Texas governor defends prayer day after lawsuit filed

/ Source: msnbc.com staff and news service reports

Texas Gov. Rick Perry on Thursday defended his upcoming Christian prayer gathering as a "simple," non-political event that has come under attack from intolerant atheists.

"I can't wait until the 6th of August rolls around and we fill up Reliant Stadium with people who are Christ-loving and realize that our country has gotten off track," Perry said a day after an atheists and agnostics group sued to stop the governor from using his government office to promote or recognize the Houston event, called The Response.

"Just like back in days of old, God is the same God we had from the days of Israel, and in the book of Joel it said to blow the trumpet and assemble the people and go into a day of fasting and prayer to ask for God's direction ...  it's nothing more than that."

"The event's not political, it's going to be simple," Perry told Family Research Council President Tony Perkins and American Family Association President Tim Wildmon in an interview on Today’s Issues Washington Watch Edition, which the council posted on its website Thursday. The event will be "people calling out to God, that's all."

Perry has invited Obama administration officials, the nation's governors and Texas lawmakers to attend.

The Freedom from Religion Foundation lawsuit alleges Perry violated the First Amendment's establishment clause by organizing, promoting and participating in the event.

Perry's office issued a press release June 6 announcing the event, and The Response website features the governor in a video inviting people to participate. 

The Freedom from Religion Foundation, which unsuccessfully sued to stop a national day of prayer earlier this year, filed the case on behalf of 700 members in Texas.

"Isn’t it just the type of intolerance to say that we can’t gather together in public to pray to our God?" Perry said Thursday. "That is amazing to me.”

He called organizers of The Response "a very diverse group" of "Christian leaders of all races, of all ages, of all Christian denominations."

The event is being sponsored by several evangelical Christian groups, including the American Family Association, which has been criticized by civil rights groups for promoting anti-homosexual and anti-Islamic positions on the roughly 200 radio stations it operates.

Among The Response endorsers listed on its website are Pastor John Hagee of the Cornerstone Church in San Antonio, Texas, who has said God sent Hitler to hunt Jews so they would return to Israel, and Mike Bickle, director of the International House of Prayer in Kansas City, Mo., who has called Oprah Winfrey the harbinger of the anti-Christ.

The Freedom From Religion Foundation said that it does not oppose politicians taking part in religious services, but that Perry crossed a line by initiating the event, using his position as governor to endorse and promote it and by using his official website to link to the organizer's website. The plaintiffs also contend that Perry's use of Texas' official state seal to endorse the event and his plans to issue an official proclamation violate the Constitution.

An appellate court in April dismissed the group's previous lawsuit against the Obama administration over the National Day of Prayer, on which people of all faiths were invited to take part. The three-judge panel ruled that the group could not prove that they had suffered any harm when the president issued a proclamation observing the day.
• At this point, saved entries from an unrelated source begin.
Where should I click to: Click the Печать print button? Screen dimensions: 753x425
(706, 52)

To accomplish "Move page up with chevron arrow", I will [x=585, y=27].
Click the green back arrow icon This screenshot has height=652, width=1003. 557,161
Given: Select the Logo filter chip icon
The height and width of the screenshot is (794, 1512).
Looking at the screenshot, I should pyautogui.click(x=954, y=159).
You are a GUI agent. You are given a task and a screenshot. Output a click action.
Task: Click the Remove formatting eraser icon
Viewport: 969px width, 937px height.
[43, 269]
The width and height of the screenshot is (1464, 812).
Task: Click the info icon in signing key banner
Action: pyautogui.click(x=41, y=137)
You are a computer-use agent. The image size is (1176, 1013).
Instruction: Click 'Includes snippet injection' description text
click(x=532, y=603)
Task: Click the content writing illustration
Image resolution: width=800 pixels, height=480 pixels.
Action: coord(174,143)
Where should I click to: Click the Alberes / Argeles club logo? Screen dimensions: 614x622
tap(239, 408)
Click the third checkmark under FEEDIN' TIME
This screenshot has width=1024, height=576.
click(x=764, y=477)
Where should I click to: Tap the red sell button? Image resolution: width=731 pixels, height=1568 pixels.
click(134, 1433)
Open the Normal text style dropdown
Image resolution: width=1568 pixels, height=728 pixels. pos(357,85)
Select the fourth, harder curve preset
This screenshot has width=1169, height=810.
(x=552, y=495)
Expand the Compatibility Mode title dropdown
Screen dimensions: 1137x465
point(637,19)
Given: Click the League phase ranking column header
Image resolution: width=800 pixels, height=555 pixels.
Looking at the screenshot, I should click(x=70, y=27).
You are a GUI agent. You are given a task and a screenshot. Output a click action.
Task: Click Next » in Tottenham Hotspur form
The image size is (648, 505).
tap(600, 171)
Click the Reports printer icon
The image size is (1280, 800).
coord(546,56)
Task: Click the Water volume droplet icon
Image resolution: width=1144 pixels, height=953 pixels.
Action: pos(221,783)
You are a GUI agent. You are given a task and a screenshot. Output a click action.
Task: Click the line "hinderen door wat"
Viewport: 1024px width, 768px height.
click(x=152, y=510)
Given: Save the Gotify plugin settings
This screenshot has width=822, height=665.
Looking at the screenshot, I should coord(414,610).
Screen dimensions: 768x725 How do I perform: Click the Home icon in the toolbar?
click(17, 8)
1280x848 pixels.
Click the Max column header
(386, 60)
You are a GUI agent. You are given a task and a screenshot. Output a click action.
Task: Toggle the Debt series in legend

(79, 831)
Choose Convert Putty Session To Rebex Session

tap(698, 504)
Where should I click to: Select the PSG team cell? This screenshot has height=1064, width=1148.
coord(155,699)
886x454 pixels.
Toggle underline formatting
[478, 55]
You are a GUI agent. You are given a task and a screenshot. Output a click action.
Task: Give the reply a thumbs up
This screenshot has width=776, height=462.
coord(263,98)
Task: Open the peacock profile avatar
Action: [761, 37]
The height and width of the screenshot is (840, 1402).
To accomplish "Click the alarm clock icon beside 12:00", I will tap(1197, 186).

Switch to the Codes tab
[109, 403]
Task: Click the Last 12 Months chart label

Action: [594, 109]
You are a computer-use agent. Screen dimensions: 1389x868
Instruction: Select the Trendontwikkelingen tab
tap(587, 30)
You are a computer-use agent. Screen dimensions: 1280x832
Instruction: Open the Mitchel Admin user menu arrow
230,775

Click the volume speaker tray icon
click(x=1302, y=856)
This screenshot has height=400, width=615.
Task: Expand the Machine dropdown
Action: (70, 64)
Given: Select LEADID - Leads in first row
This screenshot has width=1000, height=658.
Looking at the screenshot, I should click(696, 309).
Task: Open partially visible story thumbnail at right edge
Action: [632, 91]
In the lawsuit against Perry, the foundation complained that it had suffered from Perry's official promotion of the event because a major billboard company denied the group's attempt to purchase advertising in the Houston area to protest the event.

The lawsuit is "legal harassment," Eric Bearse, a spokesman for the AFA and The Response. So far, he told CSMonitor.com, 6,000 people are planning to attend, including Kansas Gov. Sam Brownback.

Perry on Thursday continued to promote the event during the interview and agreed with interviewers who said he could not be kept from participating in the event, which he called necessary for the nation.

"I know my limitations, I want God helping me, guiding me, giving me direction," Perry said.

"It's not about me ... It's about him ... lifting this nation up, give us a blessing, and give us direction, and frankly forgive us for the sins we have committed."

"I hope literally hundreds of thousands if not millions across this country that day will go into a spiritual, truthful, fasting and praying mode. Lifting up this country and asking for God’s will to be done."